* **TASK SET**:
1. Reproduce the part of the bridge-camera post that begins at the words "I went out and" and stops after "of quality parameters.".
2. Summarize the bridge-camera post in two sentences.

* **PAGE EXTRACT**:
------------------------
I think so many ardent amateurs and unimaginative professional photographers have been looking at the Sony and Panasonic one inch sensor cameras all wrong. From my conversations with so many photographers I find that most feel that the "bridge" cameras, like the Sony RX10 series and the Panasonic FZ series are "step down" cameras or "convenience" cameras designed to be dragged along during assignments or travel opportunities where a big, fat, awkward bag of lenses and traditional interchangeable lens cameras would be too big a burden. They see the bridge cameras as a compromise, thinking that everything in "real" imaging should revolve around traditional cameras. But I think they are misguided.
I went out and used my Sony RX10ii today. I had almost forgotten what a solid and proficient tool it is for all kinds of photography. But more importantly I became reacquainted with the many ways in which these cameras really are the best suited options for nearly all the image making people do these days. There are exceptions to the general rule but for the most part these cameras run circles around traditional DSLRs in handling, feature sets, and yes----even a certain set of quality parameters.
------------------------
* **SOURCE DATA**:
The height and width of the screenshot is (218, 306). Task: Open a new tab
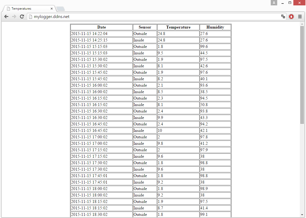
------------------------
* **ANSWERS BELOW**:
1.
I went out and used my Sony RX10ii today. I had almost forgotten what a solid and proficient tool it is for all kinds of photography. But more importantly I became reacquainted with the many ways in which these cameras really are the best suited options for nearly all the image making people do these days. There are exceptions to the general rule but for the most part these cameras run circles around traditional DSLRs in handling, feature sets, and yes----even a certain set of quality parameters.

2. The writer argues that many photographers are wrong to see one-inch sensor bridge cameras such as the Sony RX10 and Panasonic FZ series as compromise or convenience cameras. After using the RX10ii again, the writer finds these cameras best suited to nearly all the image making people do today, with advantages over traditional DSLRs in handling, feature sets, and some quality parameters.